El Poder del Evangelio

Porque no me avergüenzo del evangelio, porque es poder de Dios para salvación a todo aquel que cree; al judío primeramente, y también al griego.

Romanos 1:16

He notado que mucha gente tiene una imagen de debilidad acerca de la persona de Jesucristo y Su evangelio. Esas personas lo visualizan como el hombre humillado cargando una cruz, injuriado y asesinado cruelmente sin ofrecer resistencia alguna. Sin embargo, ese mismo Jesús que entregó Su vida en una cruz, fue quien tres días después se levantó de la muerte. Ese mismo Jesús será quien vendrá de nuevo coronado con gran poder.

Esa percepción de debilidad en la creencia popular se hace extensiva a los cristianos a lo largo de la historia. He visto que hay personas que se imaginan a un cristiano poniendo la otra mejilla para ser golpeado. O dejar que lo martiricen sin misericordia, lo cual no se ha limitado a la iglesia primitiva, sino que cada día muchos cristianos son perseguidos y asesinados en muchos lugares del mundo. Y la gente ve como normal que los cristianos sean tratados de tal forma porque son tan débiles que no pueden defenderse.

La verdad es otra muy distinta. Poner la otra mejilla o permitir ser ejecutado antes que negar la fe en Jesucristo, de ninguna manera constituyen prueba de debilidad.

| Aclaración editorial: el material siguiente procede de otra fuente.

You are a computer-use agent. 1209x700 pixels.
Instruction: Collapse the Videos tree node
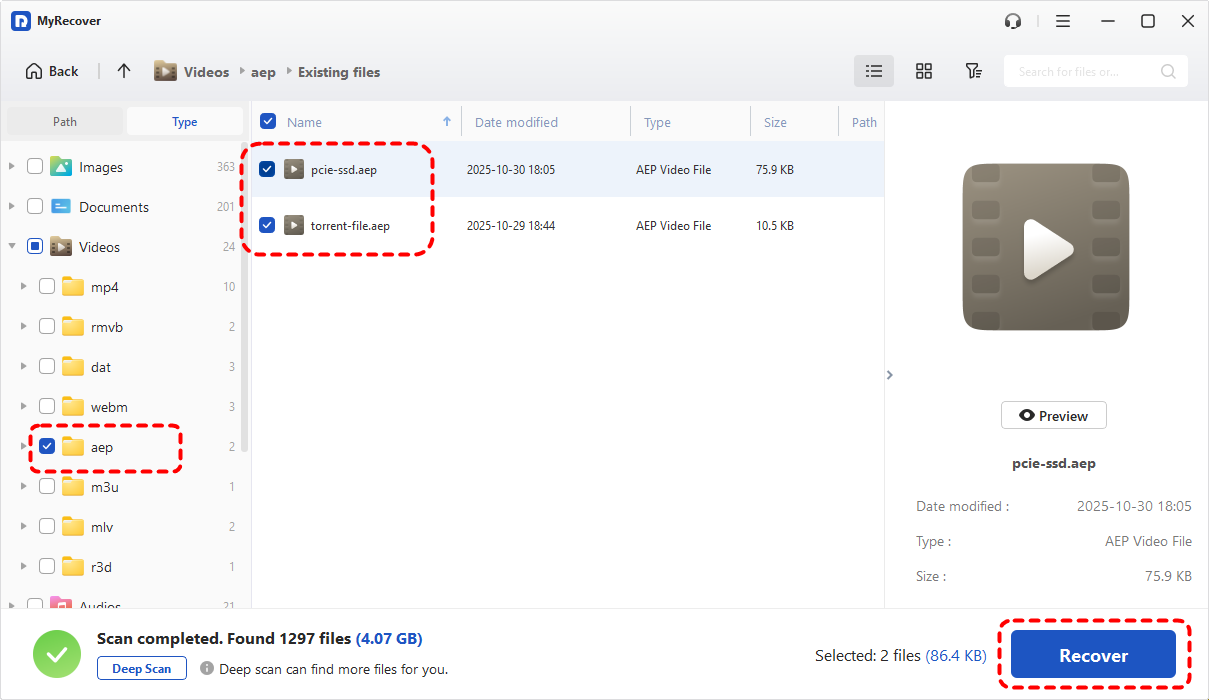click(x=12, y=247)
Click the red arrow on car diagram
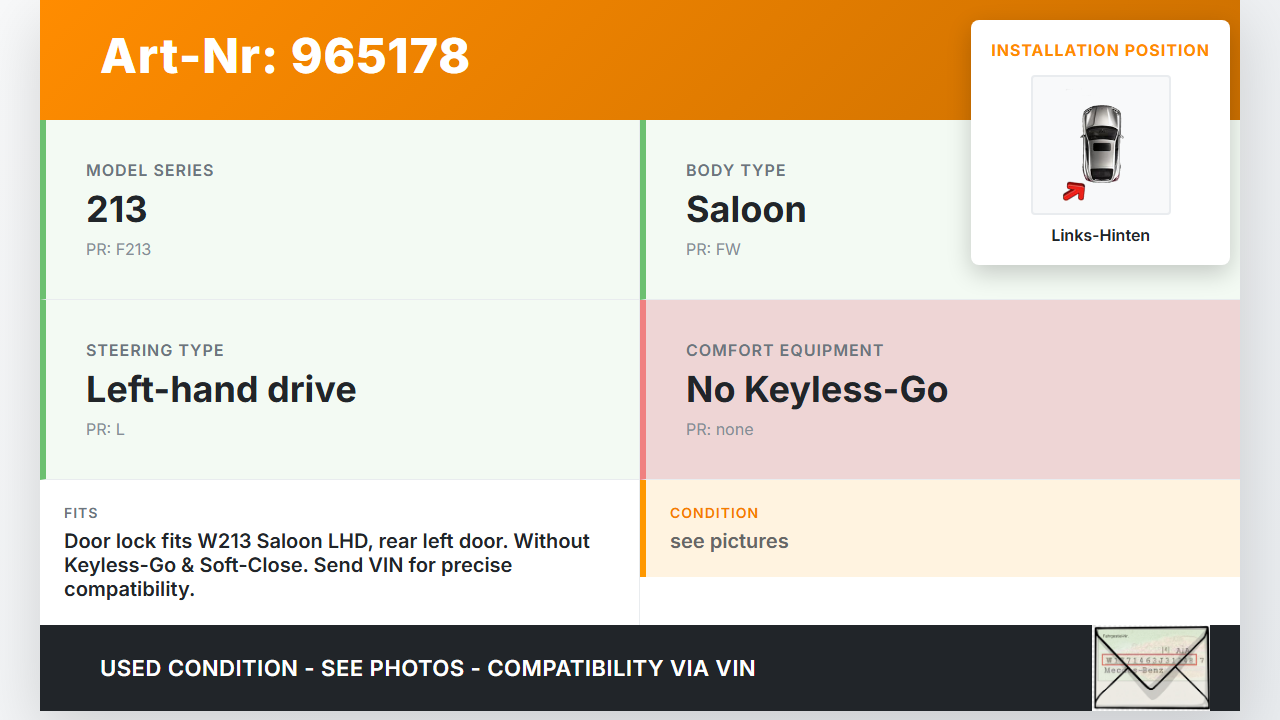Screen dimensions: 1280x720 tap(1074, 190)
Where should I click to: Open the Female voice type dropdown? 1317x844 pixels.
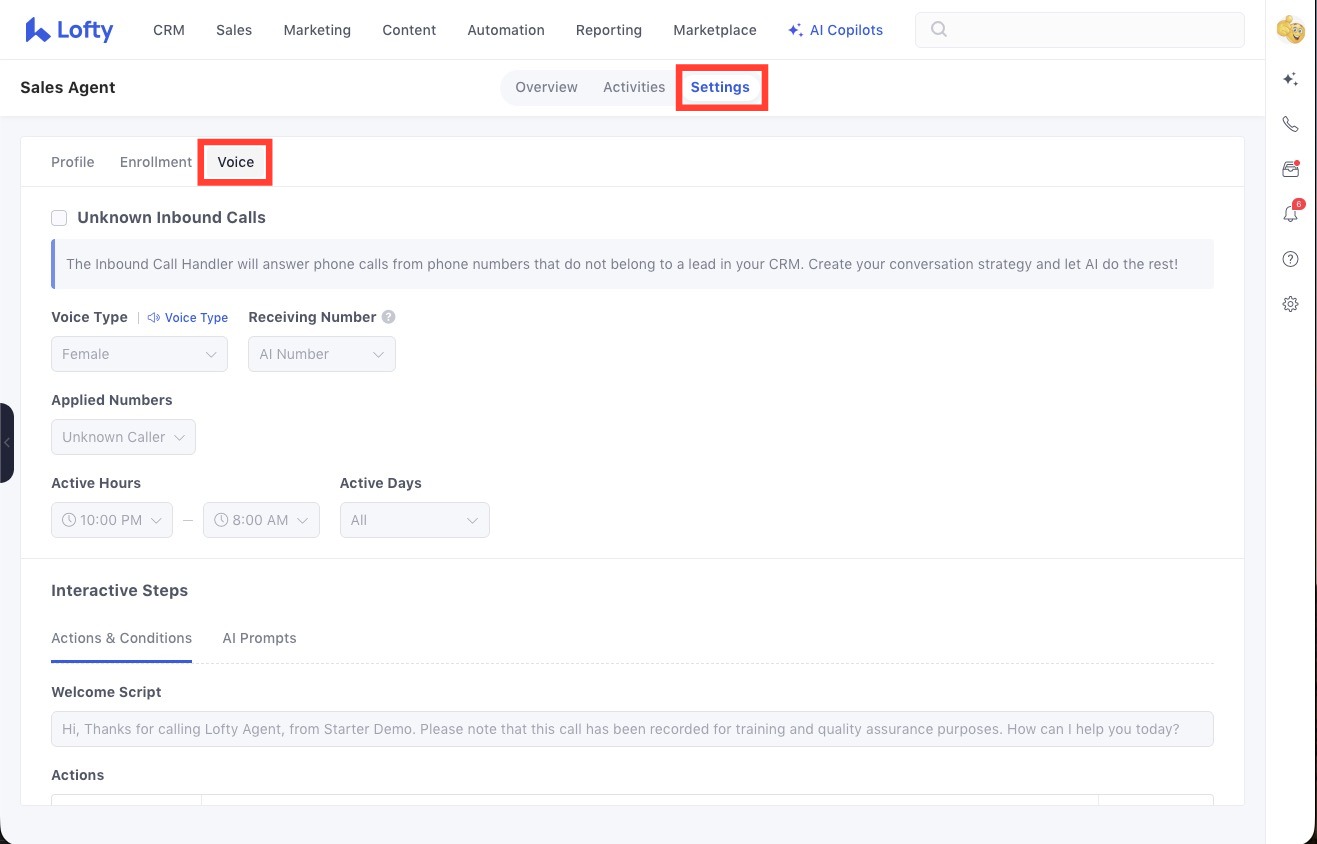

Como muy bien dijo Pablo a los romanos, el evangelio es poder de Dios para salvación para todo el que cree. Aún la muerte por causa de Cristo y el evangelio no significa una derrota de la causa del Reino de Dios. Si estamos en Cristo, tanto vivir como morir resultan ser de ganancia. Si vivimos lo hacemos para Él y si morimos nos iremos con Él y llegará el momento en que resucitaremos conforme a Su promesa.

El mundo moderno ha pretendido hacer callar la voz de los cristianos. Quieren que guardemos silencio y no pronunciemos el nombre de Jesucristo para no ofender a quienes no creen en Él. En tal sentido, parte de los creyentes han caído en la trampa de si no puedes con tu enemigo, únete a él y, de esta forma, hay quienes hoy predican un evangelio tan diluido que, como dijo un predicador, si fuera veneno no mataría a nadie y si fuera medicina no curaría a nadie.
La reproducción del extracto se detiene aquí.